Este policial inglês deu uma de animador de plateia nas ruas de Londres durante as Olimpíadas. Nada absurdo, embora não faça parte da cultura policial brasileira este desprendimento. Salvo alguns casos polêmicos.
Autor: Danillo Ferreira - Tenente da Polícia Militar da Bahia, associado ao Fórum Brasileiro de Segurança Pública e graduando em Filosofia pela UEFS-BA. | Contato: abordagempolicial@gmail.com
















9 Comentários
Não acho que isso desmoraliza a polícia…
O clima do ambiente permitia e ele não fica estigmatizado como o cara que tá ali pra reprimir.
Se fosse no Brasil,o pensamento seria o mesmo Thiago???

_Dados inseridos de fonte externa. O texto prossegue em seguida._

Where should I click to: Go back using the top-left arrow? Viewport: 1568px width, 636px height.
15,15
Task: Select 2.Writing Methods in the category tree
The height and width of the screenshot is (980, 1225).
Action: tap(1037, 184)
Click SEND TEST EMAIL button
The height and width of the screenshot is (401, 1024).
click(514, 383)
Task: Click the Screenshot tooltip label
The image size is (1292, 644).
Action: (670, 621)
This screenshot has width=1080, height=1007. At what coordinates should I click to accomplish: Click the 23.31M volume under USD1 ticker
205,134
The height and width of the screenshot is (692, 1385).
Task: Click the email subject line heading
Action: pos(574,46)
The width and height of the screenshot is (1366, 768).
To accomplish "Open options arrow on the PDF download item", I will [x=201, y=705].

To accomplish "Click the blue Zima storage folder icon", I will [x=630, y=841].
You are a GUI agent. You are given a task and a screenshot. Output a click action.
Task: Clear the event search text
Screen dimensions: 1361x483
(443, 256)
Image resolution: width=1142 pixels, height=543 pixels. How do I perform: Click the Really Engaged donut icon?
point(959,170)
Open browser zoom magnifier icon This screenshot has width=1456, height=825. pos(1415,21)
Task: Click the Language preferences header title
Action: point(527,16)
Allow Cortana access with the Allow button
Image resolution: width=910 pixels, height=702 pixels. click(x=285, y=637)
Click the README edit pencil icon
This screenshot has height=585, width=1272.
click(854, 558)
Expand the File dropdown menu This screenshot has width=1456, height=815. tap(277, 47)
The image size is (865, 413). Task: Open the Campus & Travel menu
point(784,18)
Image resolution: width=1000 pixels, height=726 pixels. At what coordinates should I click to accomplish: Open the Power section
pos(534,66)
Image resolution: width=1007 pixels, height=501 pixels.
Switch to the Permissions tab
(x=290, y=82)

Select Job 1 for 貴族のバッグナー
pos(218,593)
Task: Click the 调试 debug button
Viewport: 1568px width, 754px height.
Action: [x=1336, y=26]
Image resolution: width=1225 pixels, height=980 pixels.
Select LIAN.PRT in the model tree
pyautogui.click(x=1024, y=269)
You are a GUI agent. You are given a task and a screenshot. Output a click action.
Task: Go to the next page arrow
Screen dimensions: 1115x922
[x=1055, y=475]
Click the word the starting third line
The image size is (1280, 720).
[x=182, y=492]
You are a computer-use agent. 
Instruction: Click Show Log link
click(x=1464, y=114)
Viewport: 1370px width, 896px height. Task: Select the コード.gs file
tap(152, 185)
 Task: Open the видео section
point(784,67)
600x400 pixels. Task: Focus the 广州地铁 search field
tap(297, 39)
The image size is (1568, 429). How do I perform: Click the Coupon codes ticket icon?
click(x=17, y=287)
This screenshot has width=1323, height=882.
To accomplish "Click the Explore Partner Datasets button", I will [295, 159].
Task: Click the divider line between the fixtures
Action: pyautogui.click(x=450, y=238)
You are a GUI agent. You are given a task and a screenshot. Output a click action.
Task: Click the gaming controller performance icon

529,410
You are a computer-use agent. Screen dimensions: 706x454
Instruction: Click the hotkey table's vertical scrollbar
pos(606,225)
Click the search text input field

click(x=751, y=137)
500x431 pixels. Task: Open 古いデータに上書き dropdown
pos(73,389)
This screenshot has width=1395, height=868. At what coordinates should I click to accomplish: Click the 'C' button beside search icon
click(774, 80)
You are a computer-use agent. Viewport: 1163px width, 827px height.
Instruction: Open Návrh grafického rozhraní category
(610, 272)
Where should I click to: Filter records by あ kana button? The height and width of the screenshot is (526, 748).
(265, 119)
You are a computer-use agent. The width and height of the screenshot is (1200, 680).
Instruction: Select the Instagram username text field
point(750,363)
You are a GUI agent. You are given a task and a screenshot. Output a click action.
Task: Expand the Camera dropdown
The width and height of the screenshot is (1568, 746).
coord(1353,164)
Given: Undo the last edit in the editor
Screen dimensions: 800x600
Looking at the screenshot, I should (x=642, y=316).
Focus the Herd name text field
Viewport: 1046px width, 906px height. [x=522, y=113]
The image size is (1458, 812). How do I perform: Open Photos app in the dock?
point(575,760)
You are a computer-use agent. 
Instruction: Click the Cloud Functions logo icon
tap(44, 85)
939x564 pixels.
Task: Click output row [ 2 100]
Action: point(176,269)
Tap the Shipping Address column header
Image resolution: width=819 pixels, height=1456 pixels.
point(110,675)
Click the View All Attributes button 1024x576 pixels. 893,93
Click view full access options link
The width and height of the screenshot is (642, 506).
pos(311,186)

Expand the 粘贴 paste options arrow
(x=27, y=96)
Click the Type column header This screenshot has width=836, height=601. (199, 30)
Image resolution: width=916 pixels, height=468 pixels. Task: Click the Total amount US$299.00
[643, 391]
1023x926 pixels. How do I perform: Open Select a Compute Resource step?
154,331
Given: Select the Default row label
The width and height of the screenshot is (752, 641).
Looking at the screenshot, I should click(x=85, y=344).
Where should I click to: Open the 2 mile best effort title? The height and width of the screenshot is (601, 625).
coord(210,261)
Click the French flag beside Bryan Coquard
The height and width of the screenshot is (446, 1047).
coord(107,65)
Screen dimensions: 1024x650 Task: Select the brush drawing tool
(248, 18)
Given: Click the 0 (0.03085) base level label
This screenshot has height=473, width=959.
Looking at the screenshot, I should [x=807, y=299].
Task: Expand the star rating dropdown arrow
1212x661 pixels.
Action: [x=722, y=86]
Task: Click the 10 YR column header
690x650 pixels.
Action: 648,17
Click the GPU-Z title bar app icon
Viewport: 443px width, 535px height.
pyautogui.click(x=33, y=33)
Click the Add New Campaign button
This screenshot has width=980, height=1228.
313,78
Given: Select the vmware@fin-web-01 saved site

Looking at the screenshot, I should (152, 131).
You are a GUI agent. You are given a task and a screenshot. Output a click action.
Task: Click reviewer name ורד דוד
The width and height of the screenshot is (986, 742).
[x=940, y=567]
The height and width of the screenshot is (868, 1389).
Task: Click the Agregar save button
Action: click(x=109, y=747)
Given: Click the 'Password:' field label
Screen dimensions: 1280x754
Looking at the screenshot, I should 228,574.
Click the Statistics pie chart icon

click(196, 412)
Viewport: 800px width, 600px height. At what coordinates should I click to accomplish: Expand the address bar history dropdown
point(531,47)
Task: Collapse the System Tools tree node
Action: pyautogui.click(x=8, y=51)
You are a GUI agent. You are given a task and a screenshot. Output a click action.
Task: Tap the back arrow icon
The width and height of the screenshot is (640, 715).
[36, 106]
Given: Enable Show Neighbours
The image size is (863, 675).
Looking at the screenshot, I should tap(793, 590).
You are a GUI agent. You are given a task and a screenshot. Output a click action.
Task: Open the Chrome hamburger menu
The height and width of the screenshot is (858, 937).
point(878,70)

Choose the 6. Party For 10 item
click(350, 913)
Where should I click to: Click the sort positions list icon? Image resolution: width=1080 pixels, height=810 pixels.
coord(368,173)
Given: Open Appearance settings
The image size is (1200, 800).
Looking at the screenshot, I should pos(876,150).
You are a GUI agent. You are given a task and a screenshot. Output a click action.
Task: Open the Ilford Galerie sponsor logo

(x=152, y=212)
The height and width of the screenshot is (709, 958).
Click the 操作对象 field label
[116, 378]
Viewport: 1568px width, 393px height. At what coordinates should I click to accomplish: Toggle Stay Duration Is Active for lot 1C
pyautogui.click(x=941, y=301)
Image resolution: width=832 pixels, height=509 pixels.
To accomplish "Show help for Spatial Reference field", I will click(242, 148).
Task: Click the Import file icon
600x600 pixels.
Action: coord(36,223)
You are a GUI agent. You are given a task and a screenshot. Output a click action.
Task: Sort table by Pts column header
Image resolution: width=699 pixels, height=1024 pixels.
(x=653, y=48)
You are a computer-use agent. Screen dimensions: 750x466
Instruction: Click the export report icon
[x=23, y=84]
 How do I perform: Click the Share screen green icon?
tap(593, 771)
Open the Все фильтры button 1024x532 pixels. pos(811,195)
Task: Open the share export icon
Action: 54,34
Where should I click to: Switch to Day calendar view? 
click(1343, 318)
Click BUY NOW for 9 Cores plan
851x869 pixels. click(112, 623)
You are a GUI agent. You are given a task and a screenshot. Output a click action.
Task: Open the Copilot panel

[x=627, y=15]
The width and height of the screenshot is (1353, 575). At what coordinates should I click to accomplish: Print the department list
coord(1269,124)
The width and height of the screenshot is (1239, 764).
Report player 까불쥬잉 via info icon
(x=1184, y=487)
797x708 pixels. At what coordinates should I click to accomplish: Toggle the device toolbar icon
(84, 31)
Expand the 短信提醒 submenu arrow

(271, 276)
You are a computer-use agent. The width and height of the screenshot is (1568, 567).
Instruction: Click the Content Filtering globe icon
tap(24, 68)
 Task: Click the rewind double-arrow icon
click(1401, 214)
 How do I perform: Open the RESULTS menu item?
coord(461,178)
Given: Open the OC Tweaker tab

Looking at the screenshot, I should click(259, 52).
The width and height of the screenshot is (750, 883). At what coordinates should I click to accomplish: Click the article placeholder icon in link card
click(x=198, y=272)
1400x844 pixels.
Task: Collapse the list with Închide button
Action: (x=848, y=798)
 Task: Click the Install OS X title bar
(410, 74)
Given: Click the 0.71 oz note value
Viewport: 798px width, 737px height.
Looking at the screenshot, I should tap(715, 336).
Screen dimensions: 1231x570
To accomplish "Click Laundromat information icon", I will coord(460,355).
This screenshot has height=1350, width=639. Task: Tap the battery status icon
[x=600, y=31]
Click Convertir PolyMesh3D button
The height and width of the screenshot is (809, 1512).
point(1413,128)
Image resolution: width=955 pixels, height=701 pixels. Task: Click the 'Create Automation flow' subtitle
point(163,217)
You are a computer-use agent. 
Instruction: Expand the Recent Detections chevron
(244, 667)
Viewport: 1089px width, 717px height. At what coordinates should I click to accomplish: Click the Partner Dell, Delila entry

O exercício da autoridade requer compostura condizente. Imaginam um ministro do STF fazendo o mesmo num julgamento?
Nada contra ser um policial “comunitário”, ser agradável com as crianças, cumprimentar as idosas, mas daí a promover showzinho em plena rua é no mínimo transgressão disciplinar, ao meu ver.
Se o policial fardado dançar em Salvador, vão logo passar as mãos nas nádegas dele. Acho que povo de primeiro mundo não confunde as coisas, como aqui no terceiro.
No mais, liturgia no cargo é essencial.
Arialdo – Claro que não…rsrsrs
Cada cultura um entendimento. =]
Pelo pouco que entendo da estrutura inglesa Policial, existem as patentes militares apenas para hierarquizar e organizar algo como plano de carreira para os trabalhadores; não há a situação cancerígena daqui (condenada até por um General EB), onde o indivíduo é submetido ao regulamento das Forças Armadas em um meio 100% civil.
Por isso, entendo que não houve transgressão disciplinar alguma no showzinho. Transgressão disciplinar é realidade utilizada e comum, nas vidas dos subalternos submetidos a esse câncer denominado RDPM.
ACHO BEM MELHOR UM SOLDADO QUE CONSEGUI INTERAGIR COM OS CIDADÃOS ,DO QUE AQUELES QUE FICAM DEPOIS DE 00:00 ATENDENDO O 190 DE PIJAMA E DESLIGANDO O TELEFONE NA CARA DE QUEM PAGA IMPOSTO E QUER UMA BOA SEGURANÇA.
Aos nossos olhos, isso parece um ABSURDO, em uma sociedade mais evoluida, foi super normal….. achei legal.